6. Subordination of Individual Interest to the General Interest : As per this
principle, there should be harmony between individual interests of the
employee and the organization's interest as a whole. The organization's
interest should be prioritized over individual interests for the benefit of the
organization in its efforts to achieve a common goal.
7. Remuneration of Personnel : Compensation for performance should be fair,
just and equitable. Henry Fayol takes into account both monetary and non-
monetary compensation for good performance. Non-monetary compensation
results in greater motivation levels and develops a bond between the
employees and the organization as a whole.
8. Centralization and Decentralization : This principle suggests that while
there should be delegation of power to lower levels of management to carry
out certain tasks, the task of making important decision should be centralized
at the top-level of management. There should be a balance between
centralization and decentralization to ensure harmonious progress of the
organization.
9. Scalar Chain : There should be a line of authority from the top level to the
bottom level establishing a hierarchy in the organization to channel the flow
of communication.

### INFORMATION SHOWN
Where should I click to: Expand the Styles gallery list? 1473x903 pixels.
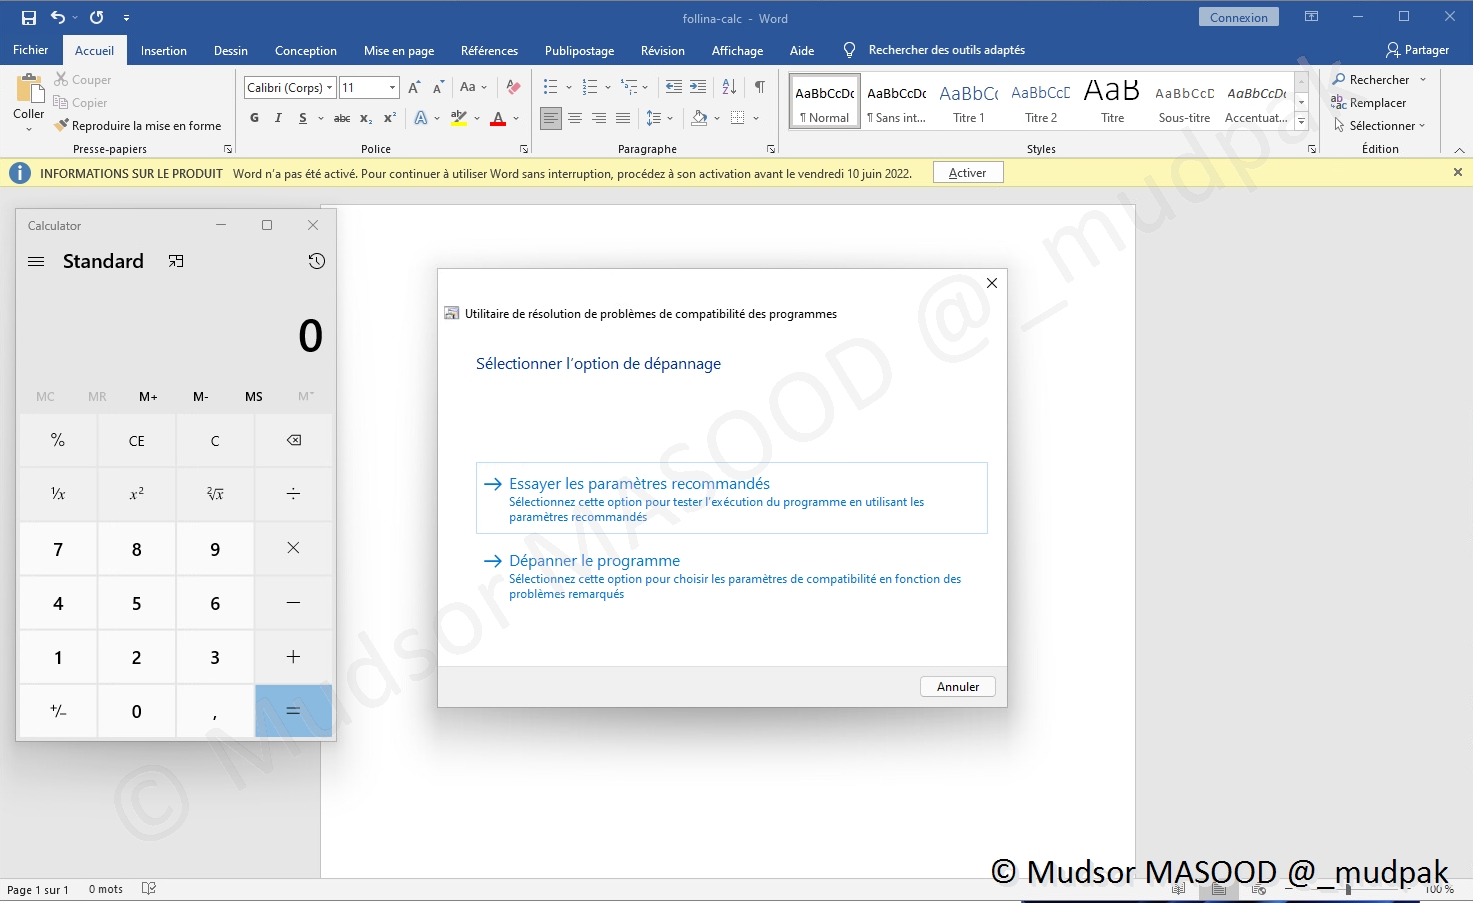1301,122
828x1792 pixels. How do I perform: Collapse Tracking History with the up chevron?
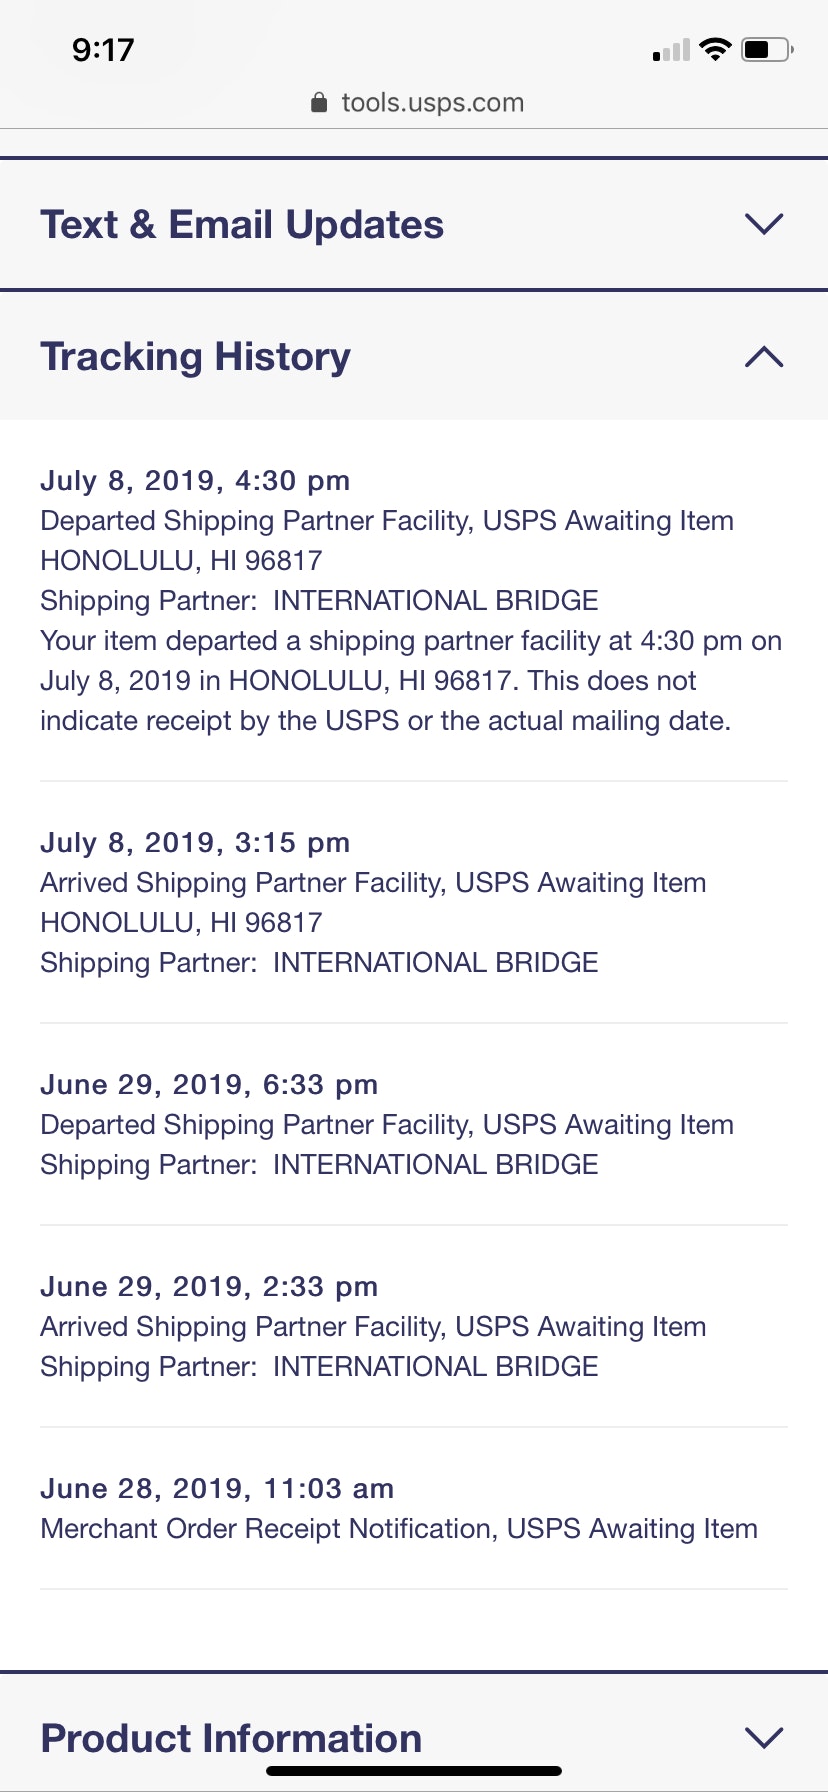(764, 357)
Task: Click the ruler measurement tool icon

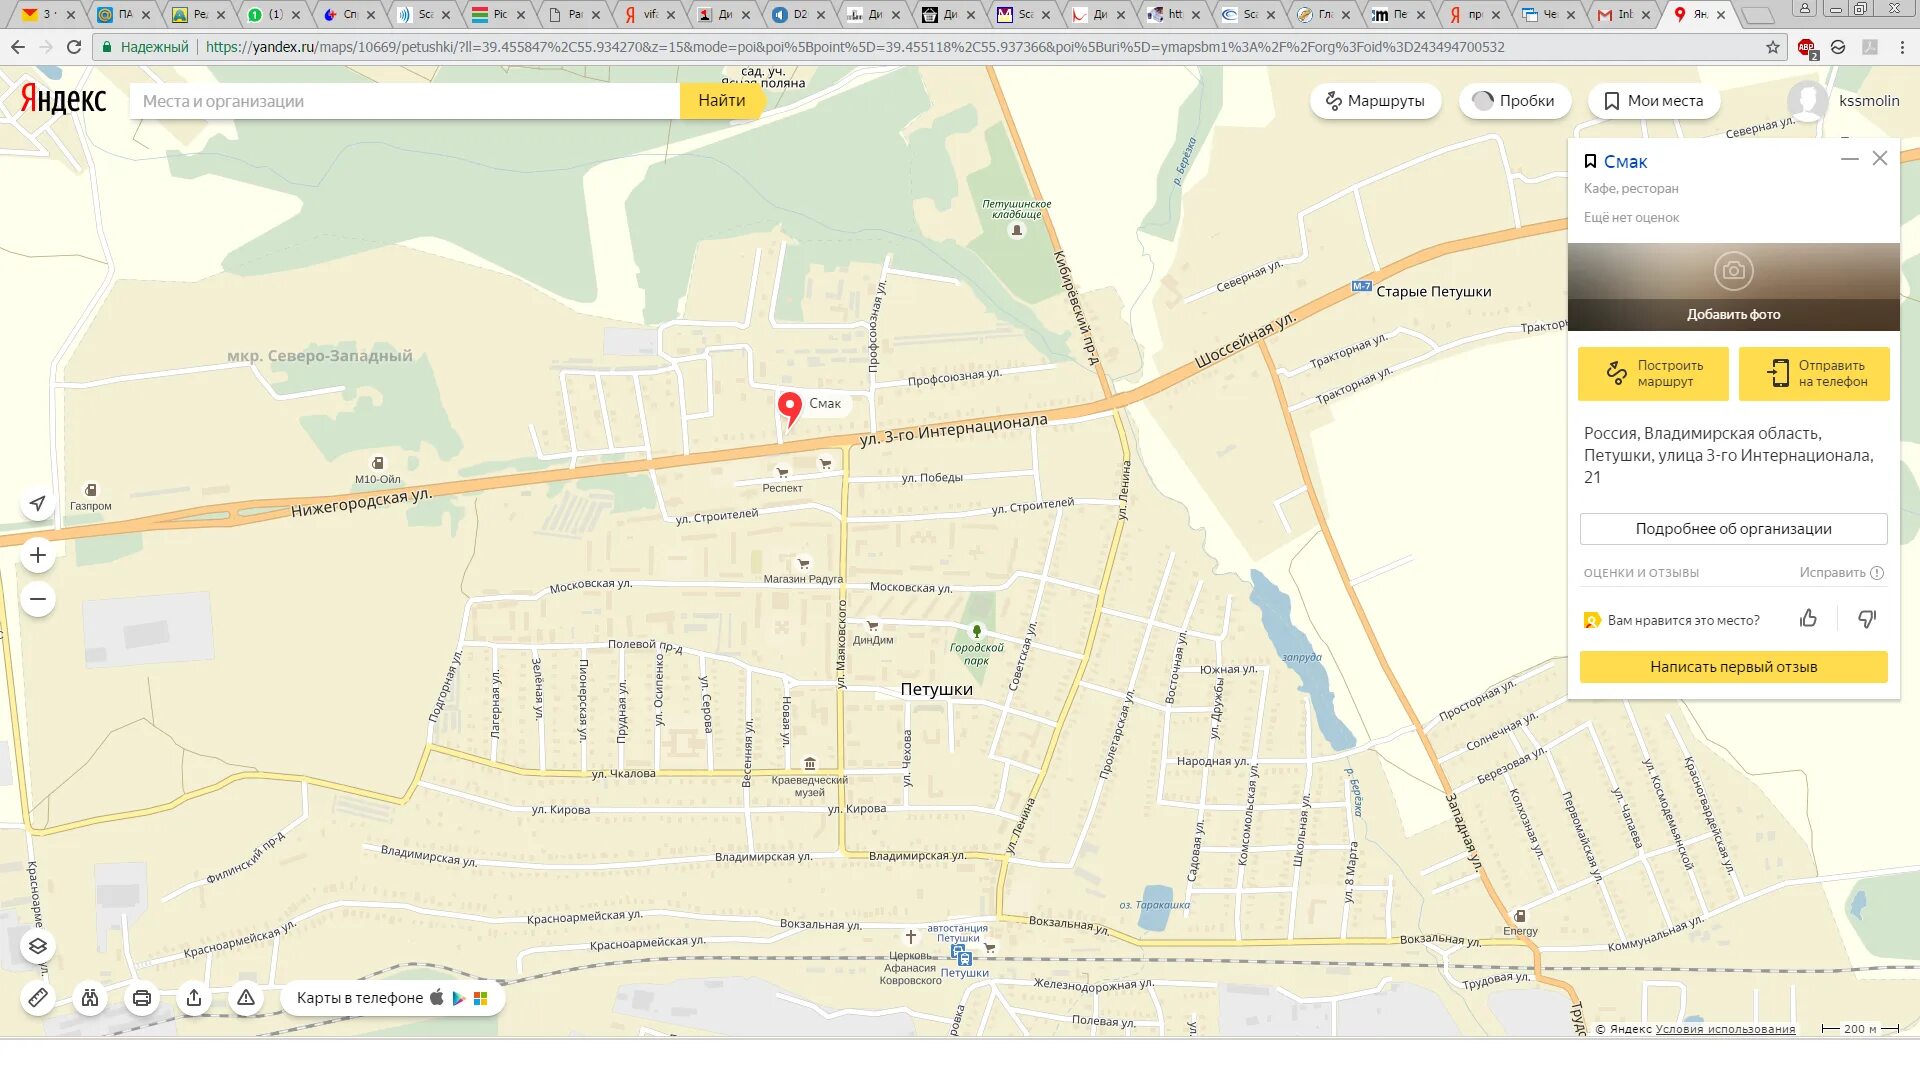Action: (38, 997)
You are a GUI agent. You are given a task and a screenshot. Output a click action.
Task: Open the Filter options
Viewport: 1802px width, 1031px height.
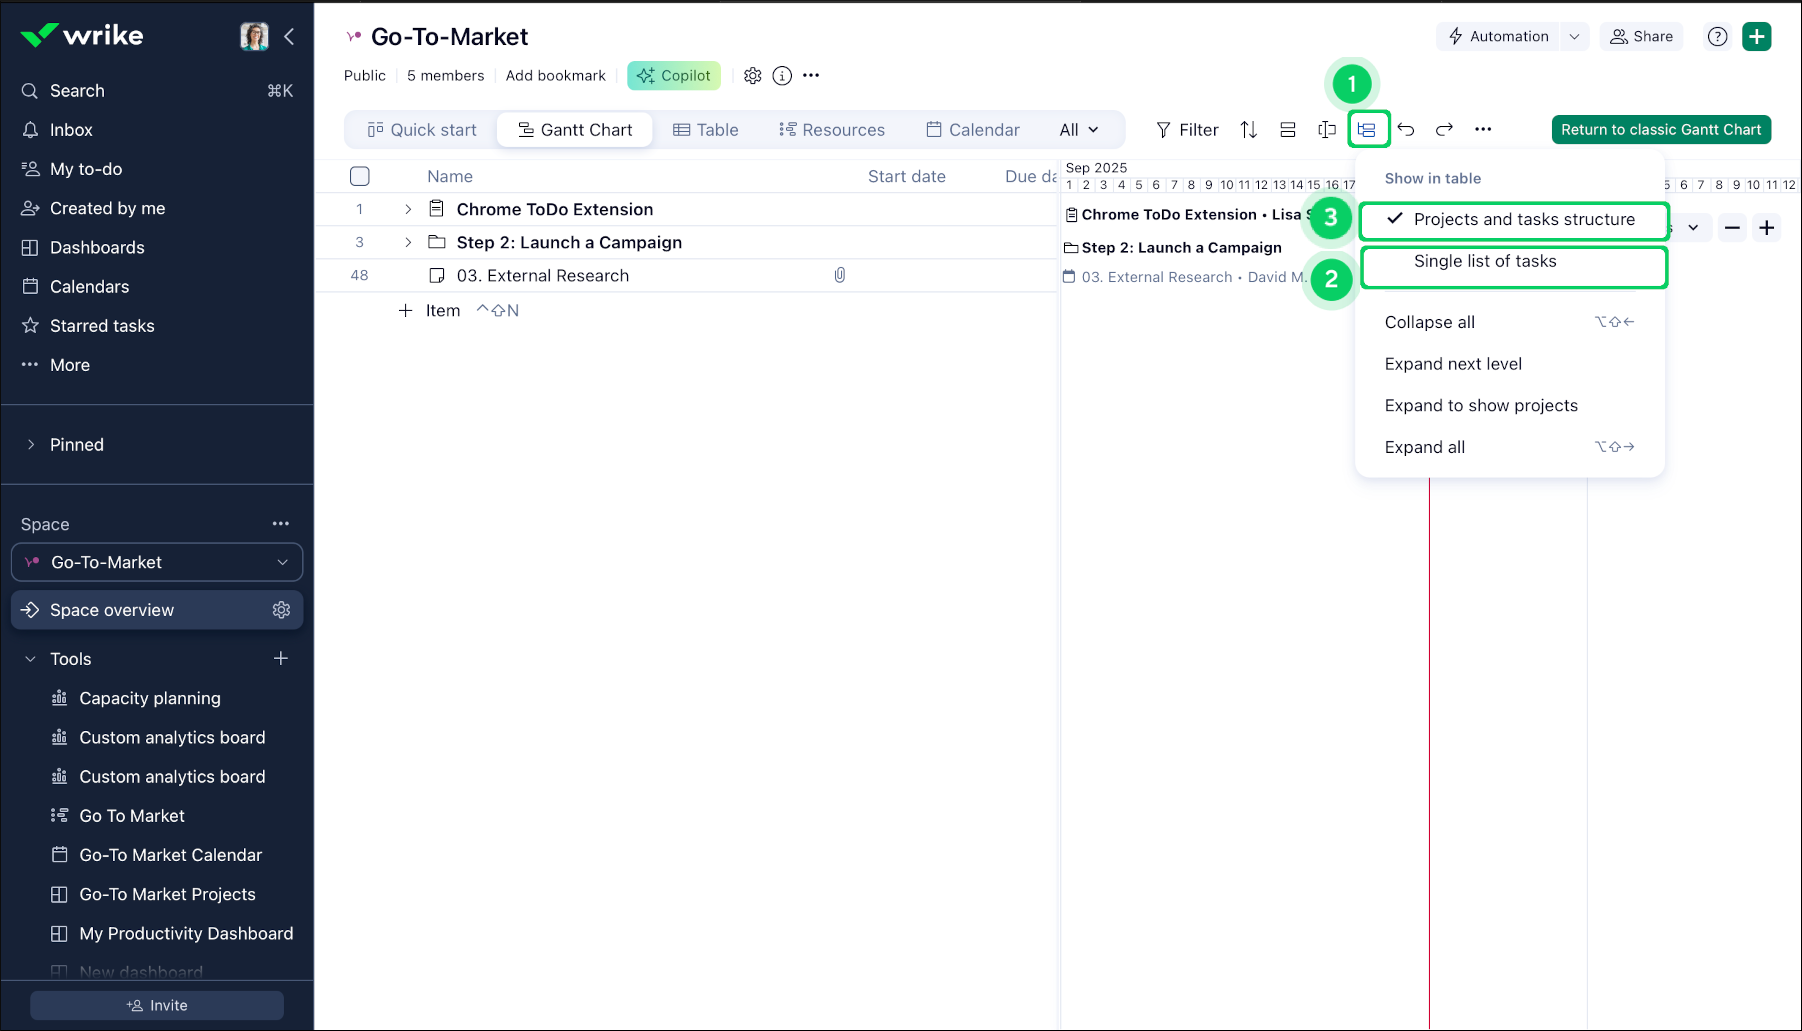[x=1186, y=129]
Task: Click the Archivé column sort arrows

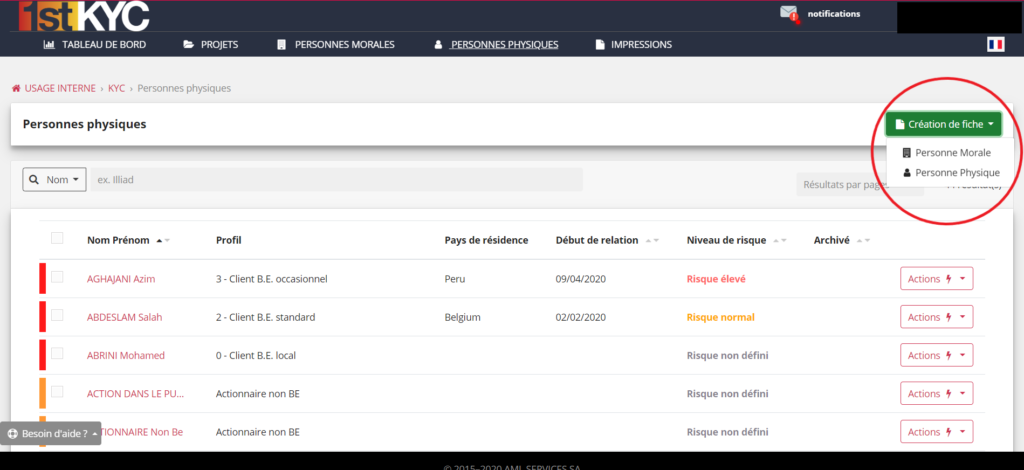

### PROBLEM TO SOLVE
Continue the passage on Henry Fayol's principles of management, starting right after its last sentence, the one about the scalar chain.

### EXPECTED ANSWER
10. Order : According to this principle, it is the responsibility of the managers to
ensure that there is social order in the organization apart from a work
environment that is clean, safe and healthy. The employees need to have the
right amount of resources at their disposal so that the organization can
function smoothly.
11. Equity : The management should treat all the employees fairly and equally.
There shouldn't be any partiality or favoritism. The employees must be placed
at the right jobs at the right time and must be treated impartially.
12. Stability of Tenure of Personnel : High employee turnover will adversely
impact an organization. To reduce absenteeism and turnover, employer must
be provided with job security with a stability in their tenure.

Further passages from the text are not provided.